No, I'm not gay. I'm strictly heterosexual, married 17 years.

kimdl93
07-05-2011, 08:35 AM
Its clear that many of those that make up the public erroneously assume that gay and CD are related. So, in that context, it seems a reasonable question, since it reflects a mistaken belief about CDers. We shouldn't be surprised - the public is ill-informed about so many things.

GingerLeigh
07-05-2011, 09:16 AM
There's a comedian. What was his name, oh yeah Russell Peters. He has a sketch about how people's perception was skewed by the media. Look up "arab rednecks" and you get the idea. Please don't call me to the mat on this. It's just a comedy sketch, not some rant on ethnicity or bigotry. Anyway, perhaps the public perceives us all to be homosexual because the only media attention we get is with "Donahue" and drag queens. Is it the gay communities fault? No, they do what they do and the media likes sensation. What's more sensational than a fabulous drag queen? Me? I'm not about to go running into the street in my girl clothing to knock down those misconceptions. My crossdressing, as I'm certain it is for most of us is a very private affair. I'm not about to lead a charge to change people's views. There will be no-one behind me to back me up. I know it's not the real question in the thread, but as to anyone's sexuality who cares? Being gay is so mainstream anymore we'll actually be thought of as trendy!
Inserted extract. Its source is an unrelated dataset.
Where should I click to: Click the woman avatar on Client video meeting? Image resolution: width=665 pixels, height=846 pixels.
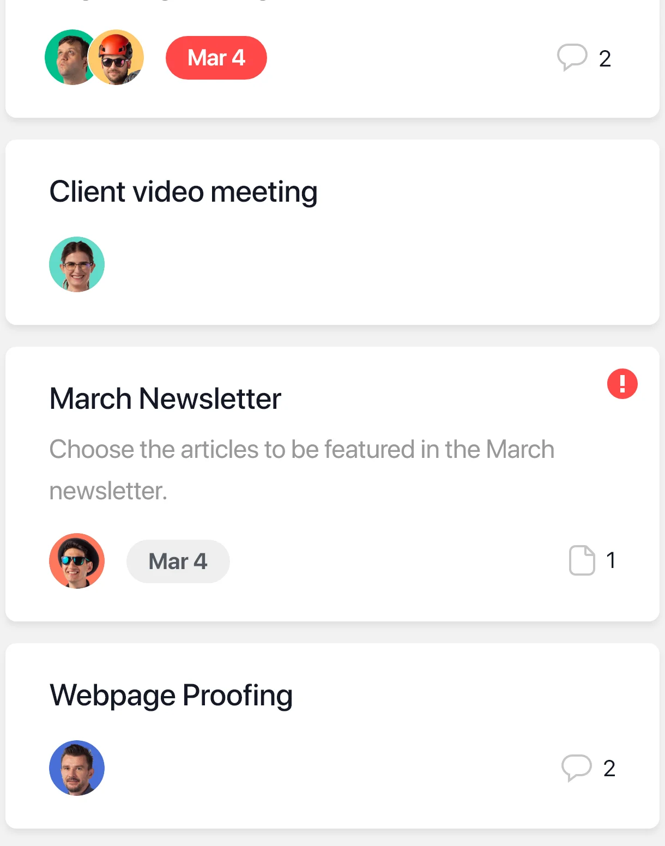(x=77, y=264)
My wife knows I'm not, (gay or trendy) and she is all that counts.

flatlander_48
07-05-2011, 11:51 AM
To be specific, I am bisexual and not gay. Yes, there is a difference and I think everyone here SHOULD understand that...

Nicolette01
07-05-2011, 12:10 PM
I consider myself heterosexual and Have never been attracted to a man yet become aroused by the sight of what I consider to be a very attractive and feminine cd'er. Does that make me gay or bisexual?